When Hayden came back from his spanking and with a very different demeanor than when he left, he promptly proclaimed with all sincerity, “Me sorry me do that…Not nice. Mean. [all the while, shaking his head and with a look of self-disgust on his face] Me get spanking.  Me sorry me do that.”

We were quick to forgive him, because, truthfully, we’ve all behaved badly; and, if we’re honest with ourselves, we would freely admit that we could use a good spanking to correct our actions, too.

SIMPLY STATED:

  • Things aren’t always going to go my way, and I will be tempted to throw a temper tantrum…I WILL NOT.
  • There will be times that I think I know the situation before ever looking at the facts, and I will be tempted to assume what I shouldn’t…I WILL NOT.
  • Some circumstances will wear me down, and I will be tempted to be impatient with others…I WILL NOT.
  • When my behavior becomes unacceptable, those who care for me will try to correct me, and I will be tempted to ignore them…I WILL NOT.
  • When I am corrected, I will be tempted to harbor resentment or bitterness toward those helping me…I WILL NOT.
  • When I injure others, I will be tempted to neglect apologizing and repairing the offense…I WILL NOT.
  • When I am asked by God to forgive others, I will be tempted to hold a grudge…I WILL NOT.

YOUR THOUGHTS:

  • If we were frequently and lovingly corrected as adults, would we behave any better than we do right now?

*WARNING – THE FOLLOWING IS A SHAMELESS PLUG: We make and sell The Rod on eBay (honestymarketing).  If you’re interested in purchasing one, click HERE.

3 thoughts on “We Could All Use a Good Spanking

  1. My daughter is three, and this is a very difficult age! Impatience? Yes, all the time. We don’t spank her, but that’s our choice. Either way, somebody tell me four is when everything turns around. Right?

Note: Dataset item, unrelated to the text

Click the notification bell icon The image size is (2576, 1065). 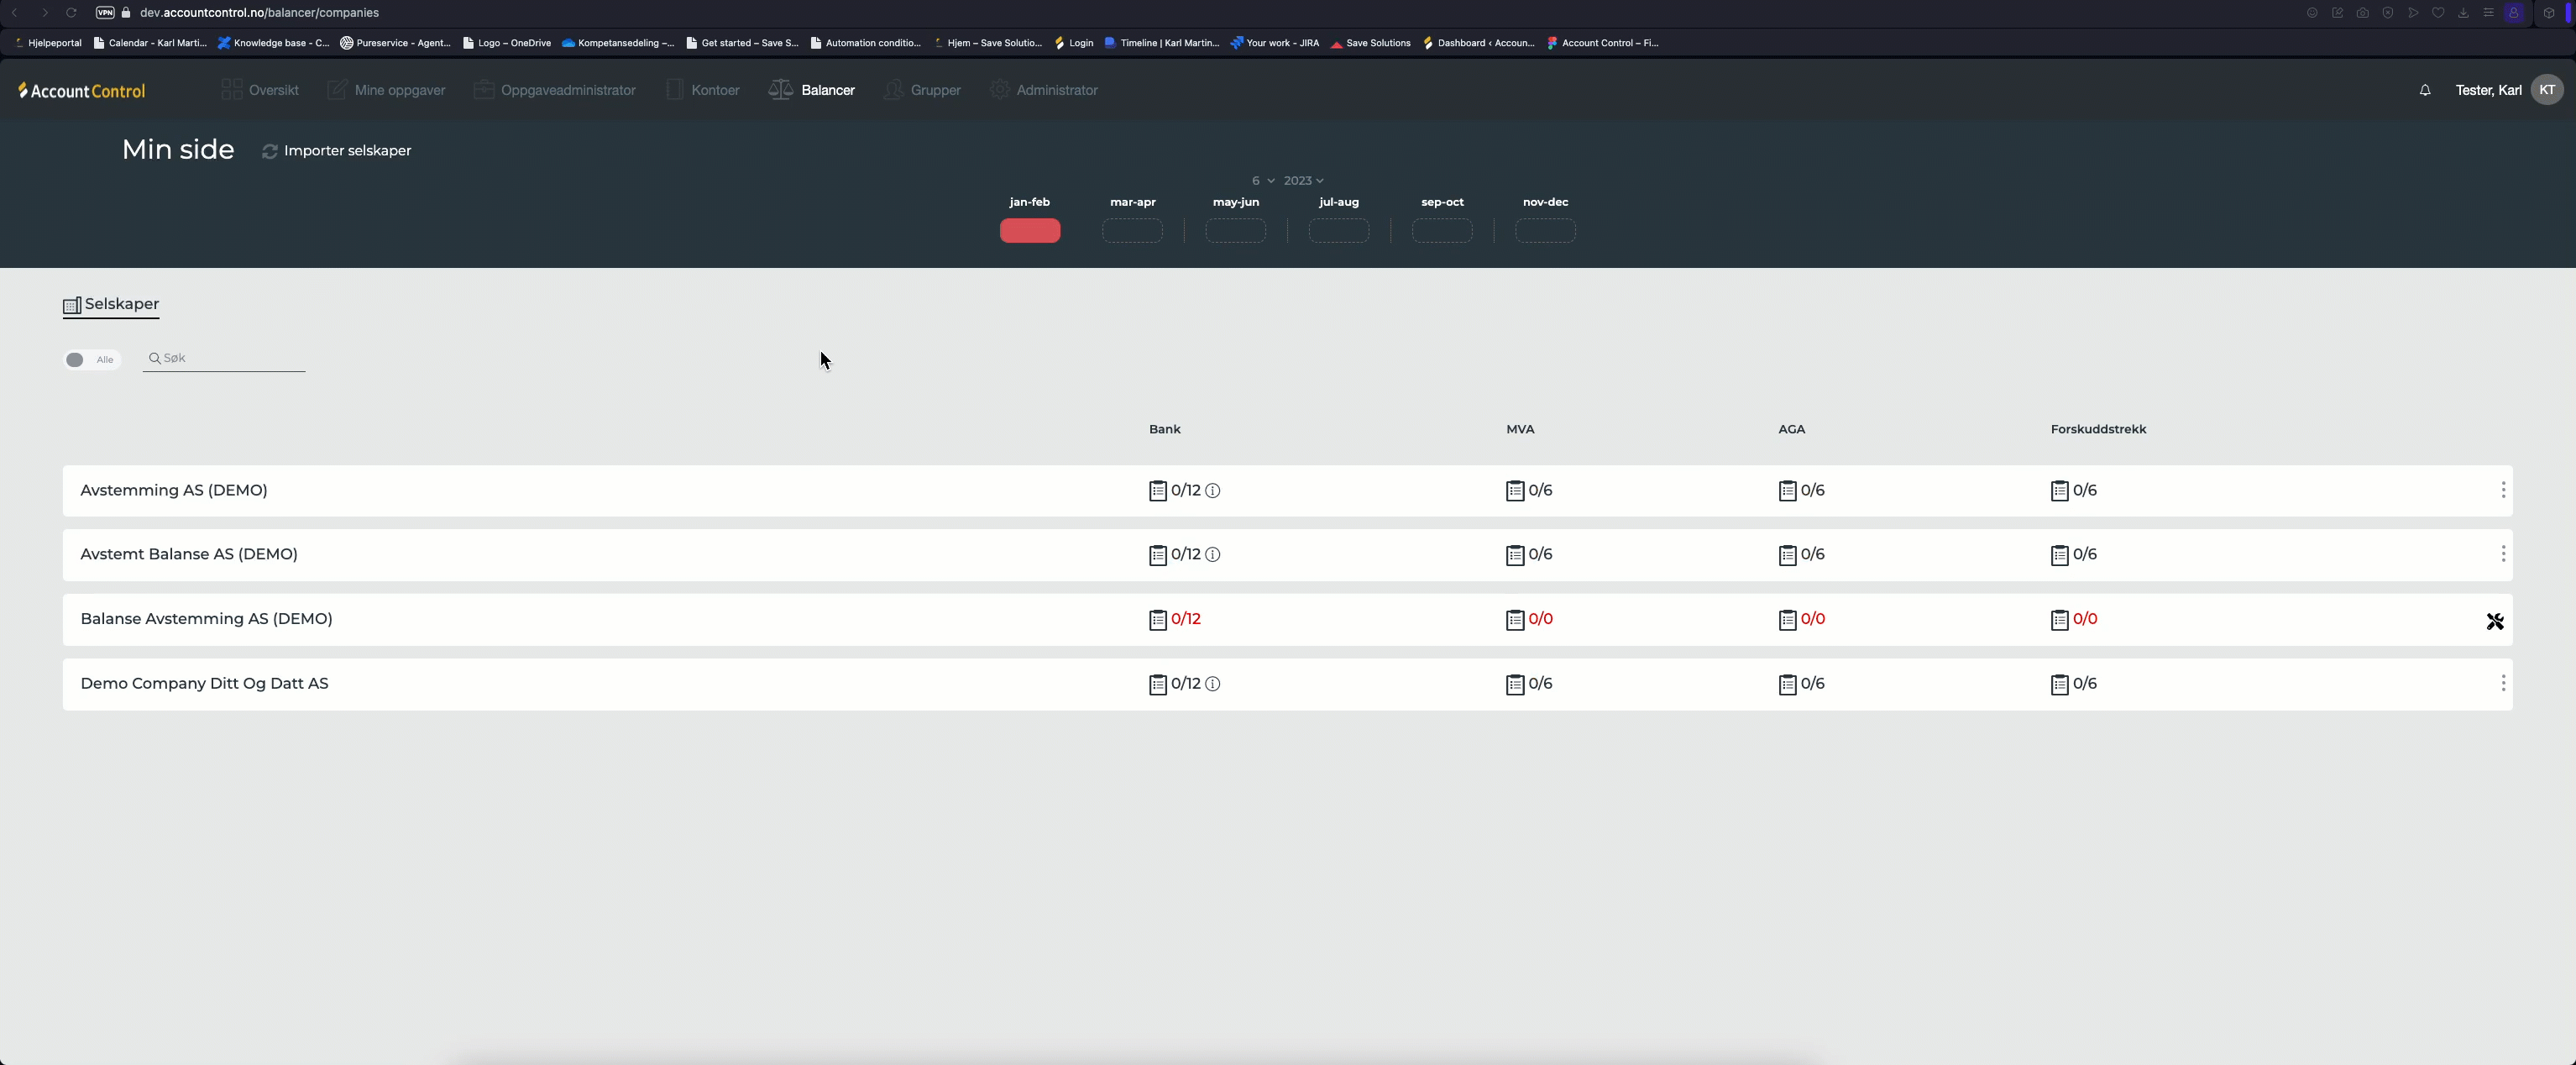coord(2424,90)
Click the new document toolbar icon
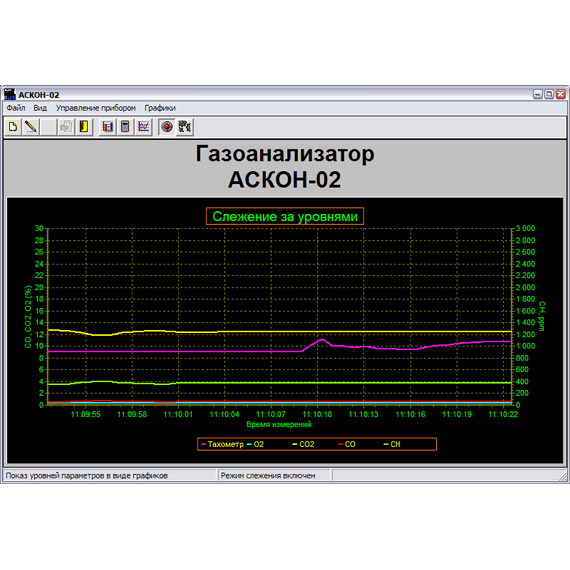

Right..?

    • Honestly, there are too many variables to form an accurate conclusion.

      To name a few:
      – The environment of the home (what morals are taught, where value is placed, what priorities have been set) bears on the development of the child.
      – The makeup of the home (who is there to influence the child: husband & wife, single mother, stay-at-home dad, etc.) does also.
      – How authority is established in the home, taught, modeled and maintained has a direct effect on the response of the child.
      – However, the main variable is the personality of each child. They are all very different! Some kids are strong-willed, others are mild-mannered, while still others are downright backward about their view of and interaction with authority.

      My advice: Consistently show her love and boundaries. Eventually, she will overcome this attitude of unbelief (That’s what impatience is at its core.) and will shine on the other side of it, but there’s no tellin’ HOW LONG that will take. May God bless you in the journey, though. 🙂

      P.S. My wife says that four was a very difficult age for at least two of our kiddos, but five or six was when we were out of the major woods on this issue. I hope that is a small bit of encouragement to you.

  2. For the record, I also helped Hayden prayerfully confess his sins of selfishness and disrespect to the One he ultimately disobeyed more than I after spanking him, because it is infinitely more important to me (and his father) that each of our 4 children grow up understanding that we are not simply aiming to control their behavior for our benefit/pleasure/comfort but to teach them to follow the commands of our Heavenly Father and to submit to His sometimes difficult plan for us without demonstrating our displeasure that He’s not doing things “our” way. 😉

    It is also important to note that Hayden Paul brings us untold joy & entertainment as day after day, he reminds us just how aptly he was named. His ability to quickly shift back & forth from “antics” to immeasurable charm is uncannily reminiscent of his namesake, Uncle Damon Paul. 😉 We love & miss you, buddy!!!